When the Dutch Dominican priests asked the Sisters of St. Dominic to establish religious education and open schools in Puerto Rico, they believed their stay would be temporary. Since then, over 300 Sisters have served as teachers, catechists, pastoral workers, counselors, and ministers to those in need.

The first six Sisters, sent by the Bishop of Brooklyn, sailed to Puerto Rico on August 25, 1910. These pioneers, Mother Hilaria, First Vicaress on the Island; Mother Anselma; Sister Tiburtia; Sister Agnes Koestler; Sister Beda Pfister; and Sister Emmerana were all missionaries for at least fifteen years with the exception of Mother Anselma, who was recalled to the Motherhouse to become Director of Novices.

Today, The Province is self-governing and self-supporting, and home to twenty Sisters who minister to local communities.

Located in Bayamon, 45 minutes from San Juan, Casa Familiar, DBA Asambelea Familiar Virgilio Davila, is a non­profit organization administered by the Sisters of St. Dominic of Amityville that provides an after-school program to 55 children ages 6­-12 living in the Public Housing Project Virgilio Davila. Activities improve the quality of life for the children by offering an alternative to drug and alcohol abuse and encouraging them to stay in school.

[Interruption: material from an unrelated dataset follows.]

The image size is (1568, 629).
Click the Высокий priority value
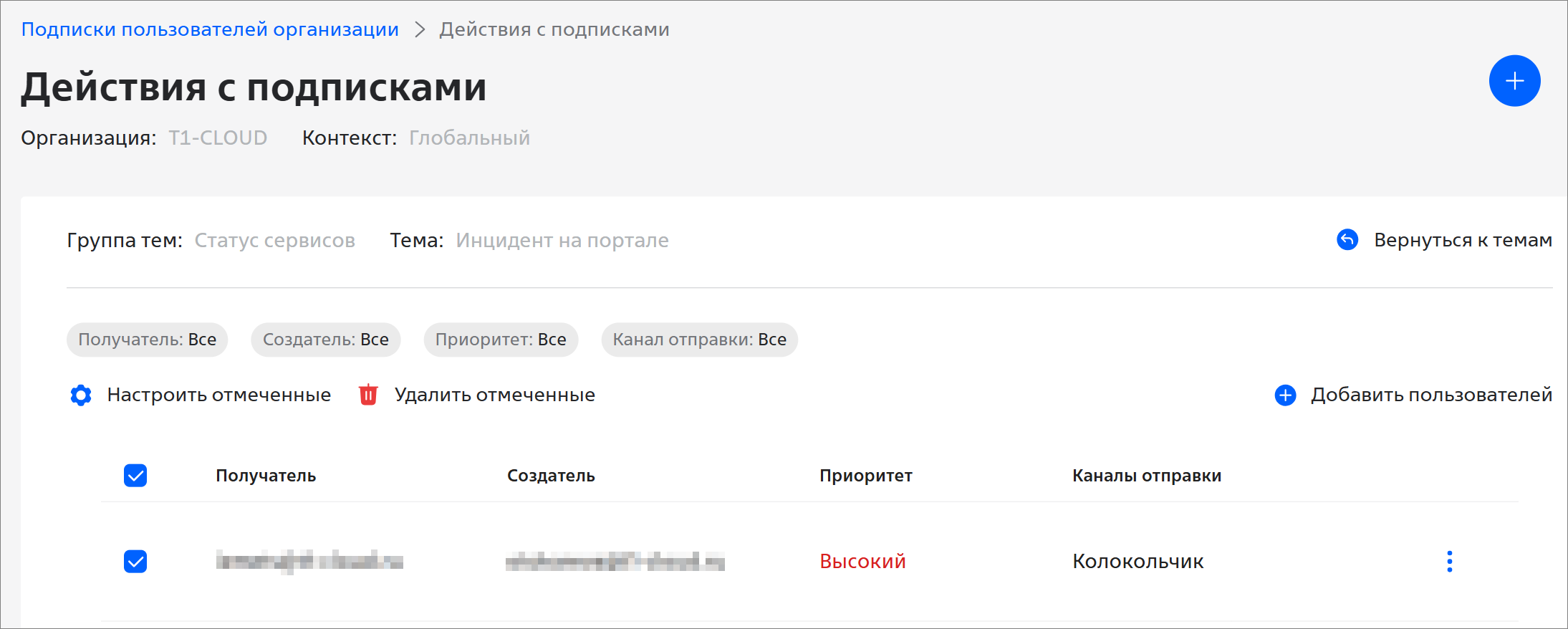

Asambelea Familiar Virgilio Davila has assisted over 1,500 students over the past 31 years: increasing academic skills, offering sports and dance activities, addressing social­/emotional issues, and providing a safe and secure environment.

The ties between Puerto Rico and Amityville are strong. Sister Providencia Perez, OP, Provincial for the Sisters in Puerto Rico, travels to the Motherhouse for special occasions.

The Sisters of St. Dominic remain as signs of hope to those they serve in the Province, as they continue to nurture a rich legacy in Puerto Rico.

As You sent me into the world, I am sending them into the world, and I consecrate myself to meet their need for growth in truth and holiness. I am not praying for these alone, but also for the future believers who will come to me because of the testimony of these. My prayer for all of them is that they will be of one heart.

John 17:18-­21

Our History

In 1853, four Sisters from Holy Cross Monastery in Regensburg, Germany set sail for the United States to teach the children of German immigrants. Father Stephen Raffeiner of the Redemptorist Fathers in Manhattan offered shelter to Sisters Josepha, Augustine, Francesca, and Jacobina in the rectory basement of Most Holy Trinity Parish in Brooklyn, N.Y.

By the 1870s, the growing congregation moved to a farm on Long Island, and the Sisters became known as the Sisters of St. Dominic of Amityville. Their ministries met the changing needs of a growing population. In time, their work expanded throughout the United States, Puerto Rico, and the Dominican Republic. Each unique ministry is committed to serving the poor and marginalized.